According to a new study from the United States Department of Agriculture’s Food Safety and Inspection Service (USDA FSIS), even when consumers think they have thoroughly cleaned their hands and kitchen appliances after rising raw poultry, they are still at risk of illness since bacteria from raw meat can spread to other surfaces and affect the cleanliness of other food nearby.
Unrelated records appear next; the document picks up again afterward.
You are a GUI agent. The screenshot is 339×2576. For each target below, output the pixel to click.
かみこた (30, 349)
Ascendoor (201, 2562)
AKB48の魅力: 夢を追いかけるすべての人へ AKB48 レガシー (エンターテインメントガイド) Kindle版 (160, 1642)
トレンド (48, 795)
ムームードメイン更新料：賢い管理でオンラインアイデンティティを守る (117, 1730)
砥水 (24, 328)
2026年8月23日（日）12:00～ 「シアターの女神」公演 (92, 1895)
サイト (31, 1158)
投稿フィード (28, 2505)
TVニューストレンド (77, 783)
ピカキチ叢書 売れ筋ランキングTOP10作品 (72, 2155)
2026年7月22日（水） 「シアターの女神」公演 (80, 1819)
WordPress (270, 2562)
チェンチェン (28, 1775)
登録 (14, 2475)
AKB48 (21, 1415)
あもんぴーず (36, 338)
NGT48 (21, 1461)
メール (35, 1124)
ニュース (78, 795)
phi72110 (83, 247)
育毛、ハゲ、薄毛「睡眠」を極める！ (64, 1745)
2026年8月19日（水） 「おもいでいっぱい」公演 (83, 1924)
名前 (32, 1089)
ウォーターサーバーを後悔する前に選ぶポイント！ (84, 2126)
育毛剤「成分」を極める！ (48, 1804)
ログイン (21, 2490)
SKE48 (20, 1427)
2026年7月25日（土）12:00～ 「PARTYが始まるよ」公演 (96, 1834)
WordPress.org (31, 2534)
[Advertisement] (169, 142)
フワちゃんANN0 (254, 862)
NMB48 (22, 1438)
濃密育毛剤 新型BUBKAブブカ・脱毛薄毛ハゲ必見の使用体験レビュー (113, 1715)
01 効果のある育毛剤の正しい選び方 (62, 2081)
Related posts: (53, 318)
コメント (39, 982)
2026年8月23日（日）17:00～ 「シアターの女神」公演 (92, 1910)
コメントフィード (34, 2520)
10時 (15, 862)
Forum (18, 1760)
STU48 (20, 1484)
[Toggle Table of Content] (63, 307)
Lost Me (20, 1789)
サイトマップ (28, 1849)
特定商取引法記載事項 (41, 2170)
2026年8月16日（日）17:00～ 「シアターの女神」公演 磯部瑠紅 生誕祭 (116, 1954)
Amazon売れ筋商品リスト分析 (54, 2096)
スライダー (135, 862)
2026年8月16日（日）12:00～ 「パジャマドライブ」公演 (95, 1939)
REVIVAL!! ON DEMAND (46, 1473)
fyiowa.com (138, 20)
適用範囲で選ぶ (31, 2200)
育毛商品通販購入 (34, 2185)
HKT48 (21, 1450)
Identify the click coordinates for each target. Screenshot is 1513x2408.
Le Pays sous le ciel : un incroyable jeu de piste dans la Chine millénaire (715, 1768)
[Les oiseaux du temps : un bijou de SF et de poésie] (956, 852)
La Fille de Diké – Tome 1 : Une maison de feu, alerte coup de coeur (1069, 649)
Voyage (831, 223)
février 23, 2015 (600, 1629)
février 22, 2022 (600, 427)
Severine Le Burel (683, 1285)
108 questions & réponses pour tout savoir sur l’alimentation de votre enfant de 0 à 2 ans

USDA recommends people not rinse their raw poultry and thoroughly sanitize their hands within 20 seconds of handling and preparing raw meat to prevent cross-contamination.
The USDA recommends that everyone thoroughly clean and sanitize all surfaces including the kitchen counter or chopping boards that have potentially touched or been contaminated from raw meat and poultry, or their juices.
An observational study conducted by the U.S. Department of Agriculture showed that bacteria is easily spread when surfaces are not effectively cleaned and sanitized.
COOKING RAW POULTRY AND OTHER MEATS TO A SAFE TEMPERATURE
Destroy bacteria that can cause illness by cooking meat and poultry to a safe internal temperature as measured by a food thermometer.
- • Beef, pork, lamb and veal (steaks, roasts and chops) are safe to eat at 145°F.
- • Ground meats (burgers) are safe to eat at 160°F.
- • Poultry (whole or ground) are safe to eat at 165°F.